Strong Password Generator

Generate cryptographically secure passwords and test the strength of your own passwords. Everything runs in your browser — nothing is sent anywhere.

🔒 This password never leaves your browser.
16
43264
Select at least one character class.

How the generator works

Uses `crypto.getRandomValues()` — the browser's cryptographically secure RNG. At least one character from each selected class is guaranteed. The result is shuffled with the Fisher-Yates algorithm.

What is entropy

Entropy is measured in bits and shows how "unpredictable" a password is. 60 bits ≈ 580 billion combinations. With repeated characters or sequences (abc, 123, qwerty), effective entropy drops.

Crack time

Estimated at 10 billion guesses per second — a realistic offline GPU attack speed against a slow hash. On average, a password is cracked at 50% of the maximum time.

Password best practices

  • • A unique password for every account — never reuse the same password.
  • • At least 16 characters for critical accounts (email, banking, password manager).
  • • Enable two-factor authentication (2FA) wherever possible.
  • • Use a password manager — 1Password, Bitwarden, KeePass.
  • • Avoid personal info (birthday, name, pet) in the password.
  • • Change a password only on suspected compromise — not "every 90 days".

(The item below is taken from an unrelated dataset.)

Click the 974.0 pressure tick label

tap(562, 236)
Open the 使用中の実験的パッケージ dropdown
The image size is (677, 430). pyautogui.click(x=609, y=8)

Frequently asked questions

Is the password sent to a server?

No. All generation and evaluation happens in your browser via JavaScript. Nothing leaves your device — not during generation, not during checking. This is technically verifiable in your browser DevTools (the Network tab will be empty).

How random are the generated passwords?

We use `crypto.getRandomValues()` — the browser's cryptographically secure random number generator, the same one used by secure web applications. This is significantly safer than `Math.random()`, which is unsuitable for passwords.

What is entropy and why does it matter?

Entropy measures a password's uncertainty in bits. A 60-bit-entropy password requires on average 2^59 guesses to crack — about 580 billion. Above 70 bits is strong, above 100 bits is very strong. Length matters more than complexity — a 16-character lowercase-only password has more entropy than an 8-character all-class password.

What password length should I choose?

For critical accounts (email, banking, password manager), use at least 16 characters with all classes enabled. For less important accounts, 12 characters is acceptable. Anything under 8 characters is almost always too weak.

Why is there an "Exclude similar" option?

Characters like l, I, 1, O, and 0 can look identical in some fonts, causing errors when typed by hand. Excluding them slightly reduces entropy but makes the password easier to enter accurately. Not needed if you use a password manager.

How should I store strong passwords?

Use a password manager (1Password, Bitwarden, KeePass). Never store passwords in a text file, email, or on paper near the device. Enable two-factor authentication (2FA) wherever possible — 2FA protects you even if a password is compromised.